The event was worth trumpets and drums (as well as violas and all the other instruments), not only for its generally high musical quality but for the spark of originality in music director Kerry Krebill's choice of repertoire. While every other chorus in America seems to be doing Handel's Christmas oratorio, "Messiah," she chose to do his Hanukah oratorio instead.
The seasonal element was emphasized in the key scene where baritone Ralph Davison sang (with ideal style and tone) one of the key arias, ". . . While we prepare, with holy rites,/To solemnize the Feast of Lights . . ." with a yarmulke and prayer shawl. The performance was given twice, with ecumenical overtones -- the first on Saturday night at Beth El Hebrew Congregation in Alexandria.

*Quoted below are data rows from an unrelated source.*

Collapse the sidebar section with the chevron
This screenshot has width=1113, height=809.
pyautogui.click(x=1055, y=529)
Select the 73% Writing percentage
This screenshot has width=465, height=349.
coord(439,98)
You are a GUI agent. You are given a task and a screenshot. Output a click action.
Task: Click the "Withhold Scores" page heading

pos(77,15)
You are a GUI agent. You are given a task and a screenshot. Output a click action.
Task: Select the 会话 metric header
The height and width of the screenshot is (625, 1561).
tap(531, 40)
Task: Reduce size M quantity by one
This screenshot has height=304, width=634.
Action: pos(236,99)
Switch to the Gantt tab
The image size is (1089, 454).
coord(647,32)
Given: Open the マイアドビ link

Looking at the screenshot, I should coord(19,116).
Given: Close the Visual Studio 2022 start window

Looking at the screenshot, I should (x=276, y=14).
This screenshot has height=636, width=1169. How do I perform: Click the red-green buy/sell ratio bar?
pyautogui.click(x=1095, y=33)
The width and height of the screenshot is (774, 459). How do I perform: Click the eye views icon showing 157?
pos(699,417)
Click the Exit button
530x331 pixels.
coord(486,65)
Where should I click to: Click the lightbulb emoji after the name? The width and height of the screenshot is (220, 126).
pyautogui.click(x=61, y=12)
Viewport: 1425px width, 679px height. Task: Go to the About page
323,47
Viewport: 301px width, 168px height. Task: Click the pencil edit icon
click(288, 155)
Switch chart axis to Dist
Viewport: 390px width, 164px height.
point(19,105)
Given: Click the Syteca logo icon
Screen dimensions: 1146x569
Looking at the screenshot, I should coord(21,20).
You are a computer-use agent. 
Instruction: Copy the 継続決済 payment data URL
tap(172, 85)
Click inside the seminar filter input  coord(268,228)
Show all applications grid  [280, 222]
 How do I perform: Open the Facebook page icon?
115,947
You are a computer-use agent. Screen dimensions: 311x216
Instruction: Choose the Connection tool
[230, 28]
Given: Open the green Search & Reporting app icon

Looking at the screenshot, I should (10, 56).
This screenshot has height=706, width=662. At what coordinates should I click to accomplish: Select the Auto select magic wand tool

"Judas Maccabaeus" is somewhere between oratorio and a militant opera about Israel's struggle for liberation from Syria. It is full of splendid moments dealing with death and glory on the battlefield (though all the fighting takes place offstage), lots of pomp and ceremony, and some fine religious music. It also has its longueurs, but it was neatly trimmed to less than three hours for this performance. The chorus sang splendidly (though its diction was sometimes fuzzed by the church's acoustics), and all four soloists were well versed in Baroque style. Mezzo-soprano Marianna Busching was notable for rich, velvet tone, soprano Donna Gulstrand for agile coloratura singing. Krebill conducted a well-paced, excellently balanced interpretation.